───── Given data ─────

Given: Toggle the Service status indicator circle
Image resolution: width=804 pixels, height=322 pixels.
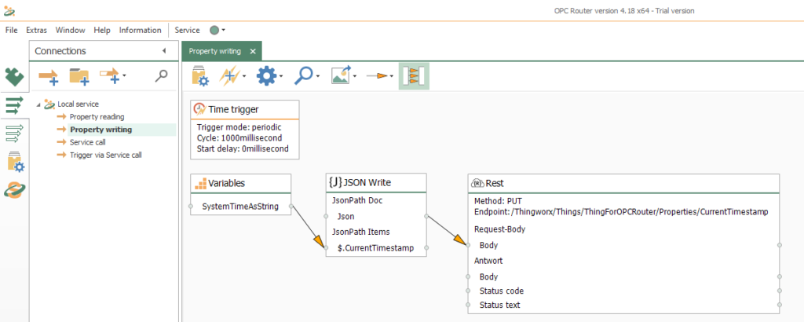Looking at the screenshot, I should click(214, 30).
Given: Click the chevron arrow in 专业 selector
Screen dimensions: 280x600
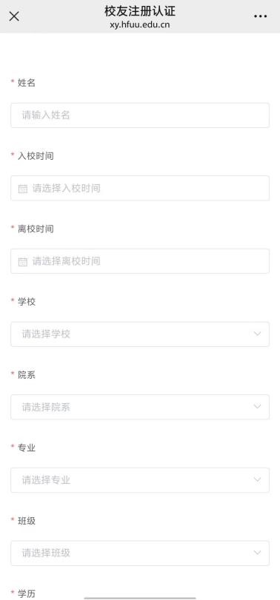Looking at the screenshot, I should click(257, 480).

─────

- **Work item**
What the reply must contain is an exact transcription of the data above and none of its pictures.

- **Solution**
Given: Toggle the Service status indicator circle
Image resolution: width=804 pixels, height=322 pixels.
Looking at the screenshot, I should click(214, 30).
Given: Click the chevron arrow in 专业 selector
Screen dimensions: 280x600
Looking at the screenshot, I should click(257, 480).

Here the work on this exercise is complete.